Moving Target Defense for Web Applications using Bayesian Stackelberg Games
This addresses security challenges for web application developers by providing an automated framework to enhance MTD effectiveness, though it is incremental in applying game theory to a known bottleneck.
The paper tackles the problem of designing effective switching strategies for Moving Target Defense (MTD) in web applications by modeling it as a repeated Bayesian game and formulating an optimization problem that considers switching costs, and demonstrates robustness under uncertainty about attacker information.

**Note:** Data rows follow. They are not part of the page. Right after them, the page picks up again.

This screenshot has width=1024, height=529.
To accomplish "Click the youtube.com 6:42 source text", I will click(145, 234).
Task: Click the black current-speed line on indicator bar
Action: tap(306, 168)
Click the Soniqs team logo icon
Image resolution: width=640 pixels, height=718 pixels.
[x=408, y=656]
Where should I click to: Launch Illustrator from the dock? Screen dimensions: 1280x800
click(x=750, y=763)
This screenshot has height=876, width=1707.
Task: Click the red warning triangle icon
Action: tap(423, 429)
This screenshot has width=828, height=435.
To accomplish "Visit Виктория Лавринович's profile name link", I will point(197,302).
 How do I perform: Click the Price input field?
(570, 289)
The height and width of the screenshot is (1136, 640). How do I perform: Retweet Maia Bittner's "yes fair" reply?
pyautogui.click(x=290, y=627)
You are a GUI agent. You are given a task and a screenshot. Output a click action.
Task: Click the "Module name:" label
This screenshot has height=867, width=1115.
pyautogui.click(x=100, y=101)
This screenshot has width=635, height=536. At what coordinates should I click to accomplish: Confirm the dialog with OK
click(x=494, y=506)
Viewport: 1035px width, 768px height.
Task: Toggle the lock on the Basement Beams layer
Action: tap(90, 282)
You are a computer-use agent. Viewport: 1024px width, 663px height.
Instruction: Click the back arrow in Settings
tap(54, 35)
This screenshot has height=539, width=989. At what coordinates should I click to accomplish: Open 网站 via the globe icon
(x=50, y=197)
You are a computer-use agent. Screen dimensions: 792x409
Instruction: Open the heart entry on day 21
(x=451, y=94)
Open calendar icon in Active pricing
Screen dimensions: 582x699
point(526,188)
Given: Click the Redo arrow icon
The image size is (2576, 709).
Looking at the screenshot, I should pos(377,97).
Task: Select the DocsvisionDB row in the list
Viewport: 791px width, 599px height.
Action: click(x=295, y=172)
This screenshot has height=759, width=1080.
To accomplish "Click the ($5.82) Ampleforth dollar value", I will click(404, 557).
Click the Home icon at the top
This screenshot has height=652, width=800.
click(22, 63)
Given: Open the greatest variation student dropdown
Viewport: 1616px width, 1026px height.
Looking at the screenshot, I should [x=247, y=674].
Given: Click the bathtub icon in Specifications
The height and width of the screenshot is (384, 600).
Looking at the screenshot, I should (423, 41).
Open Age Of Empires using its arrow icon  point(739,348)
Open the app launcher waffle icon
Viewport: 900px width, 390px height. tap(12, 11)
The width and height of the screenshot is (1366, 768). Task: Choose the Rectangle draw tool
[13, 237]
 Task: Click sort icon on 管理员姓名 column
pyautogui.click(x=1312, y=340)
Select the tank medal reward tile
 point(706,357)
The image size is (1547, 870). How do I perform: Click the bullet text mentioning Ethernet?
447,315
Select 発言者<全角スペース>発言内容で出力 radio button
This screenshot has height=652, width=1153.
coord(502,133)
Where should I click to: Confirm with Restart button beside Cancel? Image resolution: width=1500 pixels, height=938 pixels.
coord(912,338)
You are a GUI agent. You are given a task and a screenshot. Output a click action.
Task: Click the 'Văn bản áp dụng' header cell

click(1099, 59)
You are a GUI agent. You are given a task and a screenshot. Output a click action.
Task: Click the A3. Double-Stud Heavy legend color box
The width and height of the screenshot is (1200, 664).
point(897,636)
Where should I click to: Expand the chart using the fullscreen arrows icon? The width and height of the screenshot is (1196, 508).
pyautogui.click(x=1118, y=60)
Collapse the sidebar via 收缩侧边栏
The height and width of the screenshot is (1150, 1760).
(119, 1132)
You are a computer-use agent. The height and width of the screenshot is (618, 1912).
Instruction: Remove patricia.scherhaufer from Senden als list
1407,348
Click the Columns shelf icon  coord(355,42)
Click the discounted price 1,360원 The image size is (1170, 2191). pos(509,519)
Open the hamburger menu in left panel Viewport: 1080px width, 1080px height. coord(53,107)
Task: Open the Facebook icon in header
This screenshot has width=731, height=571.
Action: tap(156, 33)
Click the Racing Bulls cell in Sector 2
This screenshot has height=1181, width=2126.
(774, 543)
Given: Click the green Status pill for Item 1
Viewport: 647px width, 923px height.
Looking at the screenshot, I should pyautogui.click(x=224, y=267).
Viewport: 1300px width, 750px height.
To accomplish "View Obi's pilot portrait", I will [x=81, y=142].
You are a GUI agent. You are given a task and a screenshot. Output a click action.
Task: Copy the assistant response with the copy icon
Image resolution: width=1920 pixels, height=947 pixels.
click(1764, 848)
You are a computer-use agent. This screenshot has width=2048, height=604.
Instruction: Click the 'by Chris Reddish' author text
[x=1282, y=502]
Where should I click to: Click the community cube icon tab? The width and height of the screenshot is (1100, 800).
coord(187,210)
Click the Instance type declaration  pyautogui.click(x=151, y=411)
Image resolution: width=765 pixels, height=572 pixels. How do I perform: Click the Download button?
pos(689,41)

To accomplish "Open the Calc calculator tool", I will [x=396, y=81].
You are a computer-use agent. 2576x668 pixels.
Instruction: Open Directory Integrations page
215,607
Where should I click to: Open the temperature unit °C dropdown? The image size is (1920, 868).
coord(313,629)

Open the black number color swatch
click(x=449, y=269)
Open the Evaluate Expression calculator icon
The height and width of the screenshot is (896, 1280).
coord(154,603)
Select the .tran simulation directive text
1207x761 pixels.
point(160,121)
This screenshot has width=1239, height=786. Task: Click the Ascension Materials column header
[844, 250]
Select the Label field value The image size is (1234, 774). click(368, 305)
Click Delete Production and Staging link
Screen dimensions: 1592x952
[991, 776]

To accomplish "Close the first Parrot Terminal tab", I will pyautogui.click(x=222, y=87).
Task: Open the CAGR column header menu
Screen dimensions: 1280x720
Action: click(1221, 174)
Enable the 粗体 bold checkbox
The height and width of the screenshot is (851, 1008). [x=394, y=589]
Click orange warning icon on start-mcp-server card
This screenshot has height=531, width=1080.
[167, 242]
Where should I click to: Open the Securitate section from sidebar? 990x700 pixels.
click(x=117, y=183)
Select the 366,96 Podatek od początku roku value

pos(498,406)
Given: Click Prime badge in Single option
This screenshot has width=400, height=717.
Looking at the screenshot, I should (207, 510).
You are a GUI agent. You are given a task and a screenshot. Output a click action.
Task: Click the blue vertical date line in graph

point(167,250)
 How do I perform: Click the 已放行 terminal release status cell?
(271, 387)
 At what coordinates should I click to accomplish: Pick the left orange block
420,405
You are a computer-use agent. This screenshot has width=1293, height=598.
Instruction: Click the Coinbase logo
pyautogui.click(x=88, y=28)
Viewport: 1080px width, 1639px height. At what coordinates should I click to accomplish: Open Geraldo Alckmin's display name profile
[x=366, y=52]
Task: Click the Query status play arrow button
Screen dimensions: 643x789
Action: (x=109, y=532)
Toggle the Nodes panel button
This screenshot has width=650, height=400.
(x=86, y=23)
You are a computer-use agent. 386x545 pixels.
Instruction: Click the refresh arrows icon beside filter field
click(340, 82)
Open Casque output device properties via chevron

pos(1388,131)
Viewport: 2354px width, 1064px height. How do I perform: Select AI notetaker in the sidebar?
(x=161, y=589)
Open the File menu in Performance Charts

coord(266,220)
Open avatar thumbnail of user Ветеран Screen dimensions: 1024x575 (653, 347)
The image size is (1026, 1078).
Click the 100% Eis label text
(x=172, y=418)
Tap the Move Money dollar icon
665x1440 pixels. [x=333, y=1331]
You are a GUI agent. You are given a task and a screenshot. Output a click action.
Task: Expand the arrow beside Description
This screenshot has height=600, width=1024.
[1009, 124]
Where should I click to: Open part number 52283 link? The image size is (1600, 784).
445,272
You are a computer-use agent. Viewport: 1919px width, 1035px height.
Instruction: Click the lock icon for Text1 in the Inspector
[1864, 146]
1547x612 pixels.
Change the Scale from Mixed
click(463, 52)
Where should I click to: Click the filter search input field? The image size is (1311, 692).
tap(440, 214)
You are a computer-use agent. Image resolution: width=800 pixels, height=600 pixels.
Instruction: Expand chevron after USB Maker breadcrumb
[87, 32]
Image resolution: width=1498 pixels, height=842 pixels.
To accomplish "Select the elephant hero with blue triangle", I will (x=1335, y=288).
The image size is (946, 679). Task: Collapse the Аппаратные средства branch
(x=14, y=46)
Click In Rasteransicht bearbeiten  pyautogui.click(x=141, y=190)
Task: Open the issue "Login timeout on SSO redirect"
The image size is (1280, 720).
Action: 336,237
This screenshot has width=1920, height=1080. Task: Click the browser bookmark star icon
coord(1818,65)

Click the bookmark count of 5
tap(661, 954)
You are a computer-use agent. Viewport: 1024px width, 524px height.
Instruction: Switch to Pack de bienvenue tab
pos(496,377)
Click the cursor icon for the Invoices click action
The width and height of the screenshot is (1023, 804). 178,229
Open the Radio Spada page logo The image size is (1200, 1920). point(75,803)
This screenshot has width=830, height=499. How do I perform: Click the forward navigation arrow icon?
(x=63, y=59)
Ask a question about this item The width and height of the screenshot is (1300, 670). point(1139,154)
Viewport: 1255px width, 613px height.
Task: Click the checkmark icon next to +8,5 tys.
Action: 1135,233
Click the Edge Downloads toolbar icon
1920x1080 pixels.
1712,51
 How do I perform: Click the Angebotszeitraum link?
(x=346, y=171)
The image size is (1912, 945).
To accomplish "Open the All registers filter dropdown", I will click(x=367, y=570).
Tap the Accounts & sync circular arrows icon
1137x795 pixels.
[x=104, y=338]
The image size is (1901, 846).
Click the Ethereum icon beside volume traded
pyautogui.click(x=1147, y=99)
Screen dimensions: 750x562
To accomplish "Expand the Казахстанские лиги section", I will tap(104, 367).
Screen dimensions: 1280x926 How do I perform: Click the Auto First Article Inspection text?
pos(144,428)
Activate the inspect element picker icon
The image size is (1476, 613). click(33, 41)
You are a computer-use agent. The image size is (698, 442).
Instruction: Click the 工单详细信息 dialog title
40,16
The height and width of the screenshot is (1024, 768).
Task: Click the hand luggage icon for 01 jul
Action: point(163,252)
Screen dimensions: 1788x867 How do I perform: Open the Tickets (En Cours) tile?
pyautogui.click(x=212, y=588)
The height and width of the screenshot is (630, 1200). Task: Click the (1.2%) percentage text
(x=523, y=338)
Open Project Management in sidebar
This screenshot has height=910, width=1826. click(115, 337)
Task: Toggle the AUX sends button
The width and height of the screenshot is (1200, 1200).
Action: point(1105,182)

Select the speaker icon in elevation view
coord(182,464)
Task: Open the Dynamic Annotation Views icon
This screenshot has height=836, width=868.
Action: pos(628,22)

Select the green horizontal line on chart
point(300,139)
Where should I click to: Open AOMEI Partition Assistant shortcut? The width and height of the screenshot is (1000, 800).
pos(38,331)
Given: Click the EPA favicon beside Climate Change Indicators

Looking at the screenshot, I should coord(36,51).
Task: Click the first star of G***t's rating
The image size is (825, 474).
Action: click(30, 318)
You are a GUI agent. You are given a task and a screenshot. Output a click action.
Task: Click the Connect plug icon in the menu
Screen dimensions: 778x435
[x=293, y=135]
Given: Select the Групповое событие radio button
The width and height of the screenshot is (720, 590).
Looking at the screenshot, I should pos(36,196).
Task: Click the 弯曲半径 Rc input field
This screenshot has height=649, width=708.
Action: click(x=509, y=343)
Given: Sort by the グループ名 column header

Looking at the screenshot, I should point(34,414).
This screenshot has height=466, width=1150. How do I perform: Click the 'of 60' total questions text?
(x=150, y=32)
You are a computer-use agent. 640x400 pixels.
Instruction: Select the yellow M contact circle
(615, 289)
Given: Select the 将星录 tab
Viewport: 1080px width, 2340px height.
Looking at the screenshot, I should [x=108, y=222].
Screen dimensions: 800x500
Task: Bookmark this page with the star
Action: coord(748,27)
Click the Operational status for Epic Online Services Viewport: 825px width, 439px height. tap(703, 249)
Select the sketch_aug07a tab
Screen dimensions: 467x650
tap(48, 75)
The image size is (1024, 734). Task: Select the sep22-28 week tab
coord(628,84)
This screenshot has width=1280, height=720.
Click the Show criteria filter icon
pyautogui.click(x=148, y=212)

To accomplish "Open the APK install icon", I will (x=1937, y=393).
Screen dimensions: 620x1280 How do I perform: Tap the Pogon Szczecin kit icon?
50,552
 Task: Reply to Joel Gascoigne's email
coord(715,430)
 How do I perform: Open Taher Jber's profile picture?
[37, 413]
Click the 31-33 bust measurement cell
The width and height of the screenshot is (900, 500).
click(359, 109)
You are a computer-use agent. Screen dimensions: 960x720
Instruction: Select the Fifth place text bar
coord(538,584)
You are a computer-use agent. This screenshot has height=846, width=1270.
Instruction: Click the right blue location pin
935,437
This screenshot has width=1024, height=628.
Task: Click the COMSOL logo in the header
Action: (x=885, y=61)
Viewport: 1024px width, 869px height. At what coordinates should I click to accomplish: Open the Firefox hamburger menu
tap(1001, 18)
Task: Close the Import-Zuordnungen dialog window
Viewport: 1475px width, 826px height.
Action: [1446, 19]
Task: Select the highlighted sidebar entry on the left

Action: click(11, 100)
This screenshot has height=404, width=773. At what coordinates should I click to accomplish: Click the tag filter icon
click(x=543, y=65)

The present complexity in designing web applications makes software security a difficult goal to achieve. An attacker can explore a deployed service on the web and attack at his/her own leisure. Moving Target Defense (MTD) in web applications is an effective mechanism to nullify this advantage of their reconnaissance but the framework demands a good switching strategy when switching between multiple configurations for its web-stack. To address this issue, we propose modeling of a real-world MTD web application as a repeated Bayesian game. We then formulate an optimization problem that generates an effective switching strategy while considering the cost of switching between different web-stack configurations. To incorporate this model into a developed MTD system, we develop an automated system for generating attack sets of Common Vulnerabilities and Exposures (CVEs) for input attacker types with predefined capabilities. Our framework obtains realistic reward values for the players (defenders and attackers) in this game by using security domain expertise on CVEs obtained from the National Vulnerability Database (NVD). We also address the issue of prioritizing vulnerabilities that when fixed, improves the security of the MTD system. Lastly, we demonstrate the robustness of our proposed model by evaluating its performance when there is uncertainty about input attacker information.